You're in denial. Go be in denial elsewhere.
Posted by: John Galt | 08/28/2009 at 01:22 PM
Ok, but to avoid being in denial yourself, you'd have to investigate the research and data on 'waste' that in fact is available on the internet from research journals for yourself. That's strictly up to you.
Posted by: Hal Horvath | 08/28/2009 at 01:48 PM
No, not really. Only one of us is in denial. I'm sure there are all sorts of actual inefficiencies. Medicine is an art, and there are few "textbook" cases of anything. But these inefficiencies won't get any better under government control -- they'll get worse. Medicare is already subject to much more fraud than private insurance. Nothing beats the profit motive for controlling waste, because somebody actually gets a commission for fixing it.
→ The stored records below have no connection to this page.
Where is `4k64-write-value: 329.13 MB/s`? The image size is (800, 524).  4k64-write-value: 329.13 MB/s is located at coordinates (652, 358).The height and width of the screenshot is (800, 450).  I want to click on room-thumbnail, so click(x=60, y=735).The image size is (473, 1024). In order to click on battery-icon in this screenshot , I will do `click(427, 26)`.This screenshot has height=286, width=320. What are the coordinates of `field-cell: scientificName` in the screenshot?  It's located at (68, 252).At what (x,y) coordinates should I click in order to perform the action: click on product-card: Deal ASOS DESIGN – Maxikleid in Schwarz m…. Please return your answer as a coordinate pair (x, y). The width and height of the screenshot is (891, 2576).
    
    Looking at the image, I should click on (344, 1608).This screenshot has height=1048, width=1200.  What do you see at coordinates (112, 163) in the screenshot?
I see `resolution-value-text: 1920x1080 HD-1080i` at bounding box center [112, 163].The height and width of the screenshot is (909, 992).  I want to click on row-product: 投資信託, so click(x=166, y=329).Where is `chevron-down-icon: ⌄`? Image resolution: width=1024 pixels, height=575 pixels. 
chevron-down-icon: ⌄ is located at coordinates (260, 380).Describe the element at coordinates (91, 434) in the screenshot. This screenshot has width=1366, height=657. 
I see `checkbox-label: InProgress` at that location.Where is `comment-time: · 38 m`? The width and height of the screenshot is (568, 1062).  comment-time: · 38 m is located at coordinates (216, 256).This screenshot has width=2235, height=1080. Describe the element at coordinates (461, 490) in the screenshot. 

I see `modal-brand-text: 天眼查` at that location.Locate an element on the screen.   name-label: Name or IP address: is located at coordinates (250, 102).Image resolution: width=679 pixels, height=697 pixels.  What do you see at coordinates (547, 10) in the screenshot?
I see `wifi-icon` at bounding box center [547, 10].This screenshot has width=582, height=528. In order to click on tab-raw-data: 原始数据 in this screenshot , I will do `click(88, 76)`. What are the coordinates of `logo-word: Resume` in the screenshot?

No other model has that.
And those real inefficiencies don't matter -- what matters is that Obama does intend to take over the "tough decisions." Inefficiencies that aren't inefficiencies. They're going to eliminate waste that isn't really waste at all, but simply compassion. They want to stop wasting care on people who will almost certainly die, and put those resources to work on someone who's currently uninsured.
And the funny thing is that I'm far more concerned about the rampant intellectual dishonesty on this issue -- such as you've demonstrated -- than I am with the reality of rationing. We already ration.